Worden: Saipan battle like movie when seen from hilltop
By William L. Worden
Mount Tapochau, Saipan, Mariana Islands (AP via Navy radio) – (July 1, delayed)
From this mountain, the battle for Saipan, grinding into its third week, is like watching war on a vast movie screen.
Tanks lead painfully slow infantry assaults on the few remaining pockets of resistance south of the east-west line at Garapan’s southern edge.
Looking down today, it is possible to see on the island’s eastern shore the whole battle in miniature, with points of the American attack pushing northward through groves, across fields and around the shoulders of craggy hills.

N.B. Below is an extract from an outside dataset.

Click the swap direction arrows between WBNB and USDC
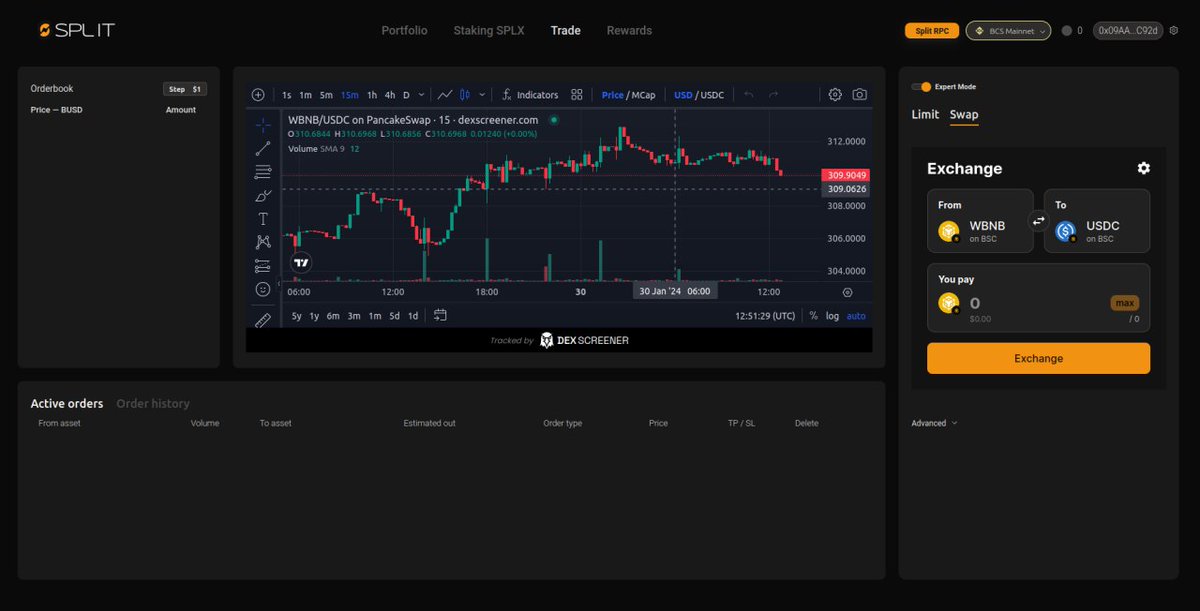tap(1038, 221)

Below the mountain top, Marines and soldier bivouac in a shelter of ruined barns and set up command posts behind rocks. They move solely across open spaces behind such concentrations of artillery fire as already have driven the Japanese from defense positions in more than half the island.
To look down on the battle is an awesome and at the same time a disappointing experience. You can see Americans everywhere below. You see some of them fall and not get up. You see bursts of shells and watch them tear down houses and barns. You see spurts from flamethrowers run along the ground searching trees and enemy soldiers. You see wounded coming back in laboring ambulances.

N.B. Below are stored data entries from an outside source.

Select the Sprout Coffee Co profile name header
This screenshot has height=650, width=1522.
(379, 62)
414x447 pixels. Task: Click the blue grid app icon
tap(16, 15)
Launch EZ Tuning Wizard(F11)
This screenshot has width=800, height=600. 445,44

Behind you in the hills, artillery rattles and slams and shells whisper overhead.
Now and then, you can see civilians riding in trucks or walking.
But two things are missing to make the scene complete. The first is the odor of death. This makes it all the more like viewing motion pictures of war.
The second missing factor is live Japs. Enemy guns now and then answer our artillery. One knocks out a jeep on the road just below us with a single salvo. Another works up and down the highway hunting but not finding the huge vehicle park we can clearly see.
Others work in the woods against flamethrowers. Machine guns answer tanks, grenades meet foot soldiers but no Jap shows his head. In all-day watching by a half a dozen correspondents only two reporters saw any Japs at all those were running from an American charge up a hill.
With glasses, it is possible now and then to see a Japanese vehicle far to the rear.
Our casualties are high and the movement forward and below is bitterly slow. But from the mountain top, it seems to be war on a movie screen.